Il faut absolument que je pense à téléphoner à Irène.
Non. Tant pis pour Irène qui va toujours mal, ne plus penser à prendre des nouvelles des autres. Si Irène est au bord du vingtième suicide, elle me le dira avant de prendre sa cuite.
Profiter, ne plus m’obliger à cet agenda de la mémoire. Il faut absolument que je ne pense à rien.
Ce repas me fait prendre conscience que, sans cesse, je pense à faire quelque chose, à dire quelque chose, à ne pas oublier que je doive absolument penser à…
Ne pas oublier de penser à quoi ?
Dire à Jacques chaque matin de penser au pain par exemple ? Je peux acheter sa sacro sainte baguette, cela me fera du bien de marcher, j’ai pris trop de poids ces derniers mois.
Téléphoner aux dates anniversaires de nos amis ? Tant pis, si j’en laisse passer quelques-uns uns, cela les fera moins vieillir. Telle que je connais Arlette qui cache son âge, elle n’oubliera pas de me dire d’un ton piquant : - tu n’y as pas pensé ?
Il faut absolument que je pense à aller chez le teinturier.
Zut ! J’ai laissé aller ma mémoire qui se doit de me rappeler de, ne plus penser à toujours faire quelque chose.
Liée par mes, il faut absolument penser à, emprisonnée par cette peur d’oublier quelque chose, et pourtant j’en oublie, malgré mes injonctions : il faut, absolument, penser, à…
Jacques va faire une drôle de tête, que va t-il faire sans sa baguette demain soir ?
Il l’achètera ou pas ? Je ne lui ferais pas penser à ce qu’il devrait absolument penser seul depuis vingt cinq ans, acheter du pain en rentrant de son travail.
La lumière éblouissante de ce printemps, m’éclaire du bonheur nouveau de ne plus absolument avoir à penser à quoique ce soit.
Comme c’est agréable !
Tiens, il faut absolument que je pense à moins manger, à commencer un régime et me remette au sport, à téléphoner à Maman pour prendre des nouvelles du chien de Tata Marcelle, à demander
28 mars 2008
6. Que faites-vous dans la vie ? (Claudie)
C’est étrange, depuis que je ne travaille plus, je me sens de plus en plus fatiguée.
Cette fatigue m’envahit sournoisement depuis que je ne fais plus partie de ce que l’on nomme la vie sociale.
Les heures s’égrènent lentement, je ne fais plus rien, anéantie, épuisée d’être devenue une sorte de rebus.
Je ne cours plus pour attraper ma correspondance du métro qui me mène à l’ANPE, j’ai le temps.
Fatiguée de répondre aux personnes qui me demandent : - mais que fais-tu de tes journées ?

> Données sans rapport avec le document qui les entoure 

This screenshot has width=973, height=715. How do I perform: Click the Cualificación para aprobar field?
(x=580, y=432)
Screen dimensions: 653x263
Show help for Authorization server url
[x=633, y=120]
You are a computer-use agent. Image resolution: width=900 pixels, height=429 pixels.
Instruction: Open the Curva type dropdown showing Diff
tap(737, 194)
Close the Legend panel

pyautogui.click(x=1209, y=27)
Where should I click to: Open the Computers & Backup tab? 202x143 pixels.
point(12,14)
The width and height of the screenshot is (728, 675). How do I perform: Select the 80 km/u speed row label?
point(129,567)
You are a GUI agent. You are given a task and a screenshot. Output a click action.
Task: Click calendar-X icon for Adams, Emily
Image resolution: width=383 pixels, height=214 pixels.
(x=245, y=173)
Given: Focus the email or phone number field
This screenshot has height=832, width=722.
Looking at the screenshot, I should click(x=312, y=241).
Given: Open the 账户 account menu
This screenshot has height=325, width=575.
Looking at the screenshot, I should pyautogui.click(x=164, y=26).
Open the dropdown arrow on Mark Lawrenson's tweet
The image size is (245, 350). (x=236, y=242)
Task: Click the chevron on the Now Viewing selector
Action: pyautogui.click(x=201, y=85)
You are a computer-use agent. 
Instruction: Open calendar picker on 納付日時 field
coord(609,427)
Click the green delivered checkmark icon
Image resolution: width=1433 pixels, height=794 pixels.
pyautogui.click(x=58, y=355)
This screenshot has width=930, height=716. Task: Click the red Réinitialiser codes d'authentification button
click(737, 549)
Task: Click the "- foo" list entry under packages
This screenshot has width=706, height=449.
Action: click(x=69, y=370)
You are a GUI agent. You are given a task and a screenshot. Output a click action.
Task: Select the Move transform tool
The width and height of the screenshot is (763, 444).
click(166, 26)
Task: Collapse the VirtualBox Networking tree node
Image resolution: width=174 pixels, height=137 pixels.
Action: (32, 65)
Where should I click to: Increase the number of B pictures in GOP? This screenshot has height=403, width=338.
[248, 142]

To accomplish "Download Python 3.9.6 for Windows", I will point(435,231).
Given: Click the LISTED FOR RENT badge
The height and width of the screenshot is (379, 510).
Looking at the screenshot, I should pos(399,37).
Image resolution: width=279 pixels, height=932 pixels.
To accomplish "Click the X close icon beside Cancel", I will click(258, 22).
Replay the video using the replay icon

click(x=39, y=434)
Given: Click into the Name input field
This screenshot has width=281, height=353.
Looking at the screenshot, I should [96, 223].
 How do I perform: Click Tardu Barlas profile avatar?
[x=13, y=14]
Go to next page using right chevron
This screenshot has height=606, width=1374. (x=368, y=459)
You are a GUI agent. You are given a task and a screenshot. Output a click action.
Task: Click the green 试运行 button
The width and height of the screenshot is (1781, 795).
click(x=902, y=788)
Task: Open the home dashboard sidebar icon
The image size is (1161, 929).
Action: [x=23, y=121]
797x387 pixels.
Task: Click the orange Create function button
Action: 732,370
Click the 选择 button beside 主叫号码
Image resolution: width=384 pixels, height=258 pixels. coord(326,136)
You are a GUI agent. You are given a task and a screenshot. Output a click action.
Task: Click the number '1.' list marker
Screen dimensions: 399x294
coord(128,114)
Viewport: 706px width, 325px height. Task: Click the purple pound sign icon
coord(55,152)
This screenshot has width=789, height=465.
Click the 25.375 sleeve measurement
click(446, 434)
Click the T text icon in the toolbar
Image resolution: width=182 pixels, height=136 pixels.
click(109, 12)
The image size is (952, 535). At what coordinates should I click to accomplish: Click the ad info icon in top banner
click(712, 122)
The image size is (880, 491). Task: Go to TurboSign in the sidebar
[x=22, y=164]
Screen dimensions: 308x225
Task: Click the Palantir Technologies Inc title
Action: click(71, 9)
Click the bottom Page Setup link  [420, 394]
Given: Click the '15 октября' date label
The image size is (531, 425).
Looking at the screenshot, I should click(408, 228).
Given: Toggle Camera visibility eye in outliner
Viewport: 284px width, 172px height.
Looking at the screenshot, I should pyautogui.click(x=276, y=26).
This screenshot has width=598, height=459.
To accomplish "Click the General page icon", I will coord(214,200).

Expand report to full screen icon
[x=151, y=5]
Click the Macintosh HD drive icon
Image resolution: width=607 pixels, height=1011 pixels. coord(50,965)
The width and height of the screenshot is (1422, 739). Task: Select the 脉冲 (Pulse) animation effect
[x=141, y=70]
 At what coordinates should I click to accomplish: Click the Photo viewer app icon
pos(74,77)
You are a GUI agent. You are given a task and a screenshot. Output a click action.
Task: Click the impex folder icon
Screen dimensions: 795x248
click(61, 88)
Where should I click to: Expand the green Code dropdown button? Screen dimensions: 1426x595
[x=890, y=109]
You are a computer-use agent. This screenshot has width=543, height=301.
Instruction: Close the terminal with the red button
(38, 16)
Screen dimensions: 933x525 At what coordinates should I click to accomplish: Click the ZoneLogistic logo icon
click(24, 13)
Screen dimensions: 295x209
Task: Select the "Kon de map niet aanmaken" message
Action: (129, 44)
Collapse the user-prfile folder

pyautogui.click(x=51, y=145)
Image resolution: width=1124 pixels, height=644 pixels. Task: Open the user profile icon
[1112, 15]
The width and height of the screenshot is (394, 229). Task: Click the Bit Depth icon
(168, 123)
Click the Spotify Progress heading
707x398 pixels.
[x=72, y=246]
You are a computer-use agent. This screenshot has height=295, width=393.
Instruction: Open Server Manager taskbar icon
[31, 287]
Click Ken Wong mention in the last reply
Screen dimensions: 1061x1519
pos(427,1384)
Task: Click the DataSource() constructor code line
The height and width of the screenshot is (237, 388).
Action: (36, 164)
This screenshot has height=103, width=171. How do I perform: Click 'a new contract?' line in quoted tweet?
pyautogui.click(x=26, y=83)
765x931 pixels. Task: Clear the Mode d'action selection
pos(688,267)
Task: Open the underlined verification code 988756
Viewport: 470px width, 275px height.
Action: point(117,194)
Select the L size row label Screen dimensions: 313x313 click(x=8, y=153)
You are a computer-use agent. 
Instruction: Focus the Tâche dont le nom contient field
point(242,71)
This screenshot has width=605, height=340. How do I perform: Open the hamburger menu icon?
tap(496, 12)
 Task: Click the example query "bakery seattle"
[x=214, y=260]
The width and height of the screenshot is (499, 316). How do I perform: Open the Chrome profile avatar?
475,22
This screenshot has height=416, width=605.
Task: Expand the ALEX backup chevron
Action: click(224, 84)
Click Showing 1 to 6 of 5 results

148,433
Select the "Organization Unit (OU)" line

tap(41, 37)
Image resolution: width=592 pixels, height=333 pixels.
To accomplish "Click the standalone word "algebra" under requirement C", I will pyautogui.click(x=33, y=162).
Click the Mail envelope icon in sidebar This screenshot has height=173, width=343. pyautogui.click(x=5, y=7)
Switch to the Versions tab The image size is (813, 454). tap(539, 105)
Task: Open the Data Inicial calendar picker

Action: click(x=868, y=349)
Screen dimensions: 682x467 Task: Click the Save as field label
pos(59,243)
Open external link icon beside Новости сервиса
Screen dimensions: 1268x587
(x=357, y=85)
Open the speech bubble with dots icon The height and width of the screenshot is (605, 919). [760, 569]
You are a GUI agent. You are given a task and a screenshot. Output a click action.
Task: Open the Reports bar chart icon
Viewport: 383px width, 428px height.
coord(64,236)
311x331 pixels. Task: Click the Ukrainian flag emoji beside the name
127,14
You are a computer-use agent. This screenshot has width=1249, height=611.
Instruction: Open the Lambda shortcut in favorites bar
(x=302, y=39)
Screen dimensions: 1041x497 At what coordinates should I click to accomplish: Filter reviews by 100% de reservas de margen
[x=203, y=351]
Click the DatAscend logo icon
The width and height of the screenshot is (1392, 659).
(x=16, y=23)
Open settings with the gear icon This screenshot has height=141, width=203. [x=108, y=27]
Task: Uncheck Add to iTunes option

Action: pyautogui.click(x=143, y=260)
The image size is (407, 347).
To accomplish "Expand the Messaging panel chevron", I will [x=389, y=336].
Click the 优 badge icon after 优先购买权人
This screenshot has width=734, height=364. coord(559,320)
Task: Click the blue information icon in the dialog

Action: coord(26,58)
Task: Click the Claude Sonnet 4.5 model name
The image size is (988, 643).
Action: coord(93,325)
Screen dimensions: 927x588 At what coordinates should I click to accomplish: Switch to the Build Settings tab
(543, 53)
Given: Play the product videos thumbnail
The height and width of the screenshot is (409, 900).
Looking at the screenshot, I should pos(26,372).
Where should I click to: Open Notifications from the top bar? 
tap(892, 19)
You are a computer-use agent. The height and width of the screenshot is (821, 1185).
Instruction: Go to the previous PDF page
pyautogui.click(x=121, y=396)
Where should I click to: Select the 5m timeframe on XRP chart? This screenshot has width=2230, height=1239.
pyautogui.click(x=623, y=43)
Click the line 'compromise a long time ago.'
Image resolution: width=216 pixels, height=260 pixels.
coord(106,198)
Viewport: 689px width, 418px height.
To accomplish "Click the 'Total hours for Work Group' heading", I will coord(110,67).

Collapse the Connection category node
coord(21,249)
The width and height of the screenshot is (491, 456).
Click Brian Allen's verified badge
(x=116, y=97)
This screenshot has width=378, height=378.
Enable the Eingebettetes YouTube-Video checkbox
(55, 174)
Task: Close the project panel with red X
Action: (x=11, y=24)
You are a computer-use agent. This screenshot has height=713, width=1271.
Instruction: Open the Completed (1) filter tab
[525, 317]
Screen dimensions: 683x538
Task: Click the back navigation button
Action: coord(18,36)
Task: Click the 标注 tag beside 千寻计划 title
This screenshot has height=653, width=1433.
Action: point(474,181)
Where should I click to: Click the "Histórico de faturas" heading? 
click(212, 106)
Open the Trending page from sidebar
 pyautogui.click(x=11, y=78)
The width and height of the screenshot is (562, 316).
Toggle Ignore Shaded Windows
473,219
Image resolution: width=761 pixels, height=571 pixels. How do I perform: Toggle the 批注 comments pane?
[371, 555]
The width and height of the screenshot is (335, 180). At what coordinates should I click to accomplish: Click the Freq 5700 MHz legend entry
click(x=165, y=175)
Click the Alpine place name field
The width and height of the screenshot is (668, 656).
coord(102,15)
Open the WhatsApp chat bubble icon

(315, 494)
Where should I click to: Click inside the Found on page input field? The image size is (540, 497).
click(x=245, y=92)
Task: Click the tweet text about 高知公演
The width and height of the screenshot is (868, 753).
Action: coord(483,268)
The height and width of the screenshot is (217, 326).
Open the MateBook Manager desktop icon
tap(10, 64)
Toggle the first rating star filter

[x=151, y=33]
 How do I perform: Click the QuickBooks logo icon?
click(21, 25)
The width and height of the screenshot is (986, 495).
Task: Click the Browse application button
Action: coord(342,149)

C’est vrai, que fais-je de mes journées de chômeuse ?
Travail à temps plein ces recherches infructueuses, sans rendement. Epuisant.
Et, vous mes amis qui m’expliquez que : vous, vous êtes fatigués parce que Vous travaillez.
Ah oui, c’est vrai, vous me regardez comme si je n’avais jamais travaillé, je ne sais pas ce que cela implique le travail comme fatigue.
J’ai le temps de ne rien faire et cela me fatigue, m’épuise même.
Et si tout d’un coup j’étais devenue fainéante ?
Devient-on fainéante, parce que l’on ne travaille plus ?
Oui sûrement, puisque je suis fatiguée dès le matin de devoir affronter cette vie de chômeuse qui traîne depuis tant d’années.
Je suis re-devenue malgré moi une femme au foyer.
Pourtant, lorsque je ne travaillais pas pour élever mes enfants, qui me demandait alors, ce que je pouvais bien faire de mes journées ?
Personne.
Mais, être au chômage, ne pas travailler, quelle horreur.
Je vaque à mes occupations, mais, lesquelles ?
Plus aucune, depuis que je ne travaille plus je ne sais plus rien faire, je traîne mon corps qui a du mal à se mouvoir dans le statut de chômeuse.
- Que faites-vous dans la vie ?
- Chômeuse
- Vous devez vous ennuyer à ne rien faire ?
Je regarde d’un œil bienveillant ces personnes qui me fatiguent depuis que je ne travaille plus, à tant me demander ce que je peux bien faire de mes journées.
- Rien, leur ai-je répondu, c’est étrange comme je suis si fatiguée depuis que je ne travaille plus.